There are three codes that pertain to the MAF sensor: Codes 33, 34, and 36. Code 33 (mass air signal voltage high) is set when the computer sees a high mass air reading at low engine speeds. In other words, there appears to be more airflow through the MAF sensor than the engine can physically breathe at a specific throttle and rpm.
Code 34 (mass air low) sets when the computer registers less than 5 grams of airflow at idle or 2.5 grams/second of air when the engine is first started. The mass air wire inside the MAF sensor should heat up after the car shuts off to clean any contaminants from the wire. When this fails to happen, the computer shows a Code 36 (mass air burn-off malfunction). We'll address and troubleshoot each code individually.
The mass air sensor is a simple design. It's comprised of a wire that heats up when the car is running. The air entering the engine through the MAF sensor cools the wire. The more air ingested by the engine, the more air must flow through the sensor. More air means a cooler wire. The computer knows how much air is entering the engine by the temperature of the wire inside the MAF sensor.

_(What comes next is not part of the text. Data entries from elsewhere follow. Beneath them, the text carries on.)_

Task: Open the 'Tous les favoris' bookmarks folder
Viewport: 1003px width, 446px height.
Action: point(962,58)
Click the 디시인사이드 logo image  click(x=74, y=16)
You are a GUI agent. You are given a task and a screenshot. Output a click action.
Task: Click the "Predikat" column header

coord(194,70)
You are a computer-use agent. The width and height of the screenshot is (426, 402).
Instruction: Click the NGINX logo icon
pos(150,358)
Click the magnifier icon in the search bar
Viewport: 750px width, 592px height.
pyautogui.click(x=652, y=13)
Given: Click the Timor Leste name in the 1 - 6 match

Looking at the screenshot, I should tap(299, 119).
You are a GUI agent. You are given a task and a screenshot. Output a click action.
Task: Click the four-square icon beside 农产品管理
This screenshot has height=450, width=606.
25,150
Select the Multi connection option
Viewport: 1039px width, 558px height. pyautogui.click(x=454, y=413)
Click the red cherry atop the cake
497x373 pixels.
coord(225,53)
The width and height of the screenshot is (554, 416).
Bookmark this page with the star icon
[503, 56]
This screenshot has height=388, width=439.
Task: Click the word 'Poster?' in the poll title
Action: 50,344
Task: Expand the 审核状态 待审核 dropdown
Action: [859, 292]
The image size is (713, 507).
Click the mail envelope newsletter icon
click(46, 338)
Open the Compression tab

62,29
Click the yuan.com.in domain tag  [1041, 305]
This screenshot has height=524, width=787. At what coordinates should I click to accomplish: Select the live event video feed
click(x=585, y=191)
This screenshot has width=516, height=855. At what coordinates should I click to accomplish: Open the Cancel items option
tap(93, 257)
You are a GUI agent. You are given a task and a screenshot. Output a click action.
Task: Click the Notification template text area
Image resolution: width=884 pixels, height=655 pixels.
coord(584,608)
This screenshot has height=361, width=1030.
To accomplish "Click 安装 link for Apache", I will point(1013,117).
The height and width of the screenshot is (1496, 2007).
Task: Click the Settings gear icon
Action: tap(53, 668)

The air/fuel mixture is dependent upon having accurate readings from the MAF sensor. If there were a problem, a Code 33 or 34 would be set. Once a Code 33 or 34 appears, the MAF sensor will shut down and the car will go into "basic strategy" mode, aka limp-home mode, until the key is turned off for at least 15 seconds. You'll know the MAF has stopped working when, in Chris' words, "You let off the throttle and it feels like an anchor just dropped."
A Code 33 can be set for several reasons. It appears if the dark green wire (circuit 998) has an open circuit or a bad sensor; if the black, burn-off control circuit wire (circuit 900) has power with the car running; or if the system has a bad ground. You must check for an open circuit on 998 at the ECM on connector B12. There are several places to check for a grounding problem. The cast-iron-headed '85s and '86s have the grounds on the rear of the driver-side head. You'll have to pull the wiper motor to check. The aluminum-headed '86s and '87s have a pack of grounds next to the oil-temp sensor and filter. On the '88 and '89 Corvettes, the ECM, dash, and sensor grounds are on a lower lefthand-side bellhousing stud.
A Code 34 could be set for several reasons as well. A bad ground, an opening in the ducting between the MAF and the throttle body, incorrect minimum idle-air setting of the throttle body, or a worn throttle body can all cause a Code 34. Typically, a worn throttle body or a bad ground will set a Code 34 intermittently (every third or fourth time). To see if the minimum idle air is causing the problem, open the throttle slightly as you try to start the car again. If it's easier to start, check the minimum idle air.
To check the throttle body, simply depress the cruise-control bellows and observe if the throttle-body linkage moves laterally instead of only rotating on the shaft. If there is noticeable movement, your throttle body is worn and the engine is getting unregistered air through the gaps.